Exercise objective => Gather each line of the records where "header" appears.

Items listed in a dataset:
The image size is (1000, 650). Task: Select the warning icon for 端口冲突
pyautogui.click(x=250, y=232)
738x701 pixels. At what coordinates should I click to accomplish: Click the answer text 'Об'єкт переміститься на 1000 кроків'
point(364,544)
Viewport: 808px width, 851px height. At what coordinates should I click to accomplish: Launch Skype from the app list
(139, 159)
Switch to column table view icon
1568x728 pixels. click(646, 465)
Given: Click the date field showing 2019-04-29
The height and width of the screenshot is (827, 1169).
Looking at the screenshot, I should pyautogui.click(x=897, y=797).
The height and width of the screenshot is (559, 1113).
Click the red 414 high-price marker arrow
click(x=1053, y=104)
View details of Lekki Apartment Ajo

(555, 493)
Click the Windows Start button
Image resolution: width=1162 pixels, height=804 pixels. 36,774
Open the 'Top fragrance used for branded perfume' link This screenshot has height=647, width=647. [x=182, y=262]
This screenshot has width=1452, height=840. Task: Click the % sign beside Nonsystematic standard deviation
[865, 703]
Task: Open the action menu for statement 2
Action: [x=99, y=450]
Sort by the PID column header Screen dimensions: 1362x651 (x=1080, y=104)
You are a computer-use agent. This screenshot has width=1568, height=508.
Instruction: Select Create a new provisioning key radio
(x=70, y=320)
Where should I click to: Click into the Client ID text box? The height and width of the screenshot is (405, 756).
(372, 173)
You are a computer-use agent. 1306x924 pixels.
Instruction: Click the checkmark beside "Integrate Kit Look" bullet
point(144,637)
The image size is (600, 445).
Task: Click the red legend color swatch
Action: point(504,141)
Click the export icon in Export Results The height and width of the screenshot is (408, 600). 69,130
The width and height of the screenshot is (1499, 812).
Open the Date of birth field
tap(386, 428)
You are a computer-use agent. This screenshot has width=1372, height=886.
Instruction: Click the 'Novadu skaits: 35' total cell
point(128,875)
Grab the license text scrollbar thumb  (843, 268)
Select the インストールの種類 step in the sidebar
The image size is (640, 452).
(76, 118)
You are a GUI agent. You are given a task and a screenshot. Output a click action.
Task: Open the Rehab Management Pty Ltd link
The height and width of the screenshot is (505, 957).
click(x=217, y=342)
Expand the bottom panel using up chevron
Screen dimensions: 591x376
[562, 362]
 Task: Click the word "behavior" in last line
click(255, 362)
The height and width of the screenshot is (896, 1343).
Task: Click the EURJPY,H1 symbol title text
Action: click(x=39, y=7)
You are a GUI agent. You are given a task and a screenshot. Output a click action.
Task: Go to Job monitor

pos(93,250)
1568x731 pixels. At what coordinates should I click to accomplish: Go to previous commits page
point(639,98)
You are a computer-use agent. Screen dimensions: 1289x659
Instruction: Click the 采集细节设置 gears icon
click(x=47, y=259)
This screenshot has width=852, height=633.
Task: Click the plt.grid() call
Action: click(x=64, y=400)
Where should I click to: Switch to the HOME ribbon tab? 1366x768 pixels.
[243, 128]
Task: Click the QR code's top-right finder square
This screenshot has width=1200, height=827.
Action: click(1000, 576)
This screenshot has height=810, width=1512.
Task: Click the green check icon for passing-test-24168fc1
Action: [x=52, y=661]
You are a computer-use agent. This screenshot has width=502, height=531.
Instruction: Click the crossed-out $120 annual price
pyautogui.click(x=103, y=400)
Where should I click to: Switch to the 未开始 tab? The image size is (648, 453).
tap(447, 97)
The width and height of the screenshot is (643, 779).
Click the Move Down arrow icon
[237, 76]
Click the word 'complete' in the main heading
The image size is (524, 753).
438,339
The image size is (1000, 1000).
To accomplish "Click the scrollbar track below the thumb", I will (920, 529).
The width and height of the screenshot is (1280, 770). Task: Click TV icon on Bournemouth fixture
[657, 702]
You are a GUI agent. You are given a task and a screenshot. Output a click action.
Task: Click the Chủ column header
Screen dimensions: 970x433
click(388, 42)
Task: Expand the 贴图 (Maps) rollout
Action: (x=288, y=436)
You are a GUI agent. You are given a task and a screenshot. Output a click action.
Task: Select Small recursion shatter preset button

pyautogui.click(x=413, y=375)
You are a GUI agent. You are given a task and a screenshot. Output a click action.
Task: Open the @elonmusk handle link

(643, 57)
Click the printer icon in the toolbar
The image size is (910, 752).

Expected answer =>
Sort by the PID column header Screen dimensions: 1362x651 (x=1080, y=104)
Task: Click the Chủ column header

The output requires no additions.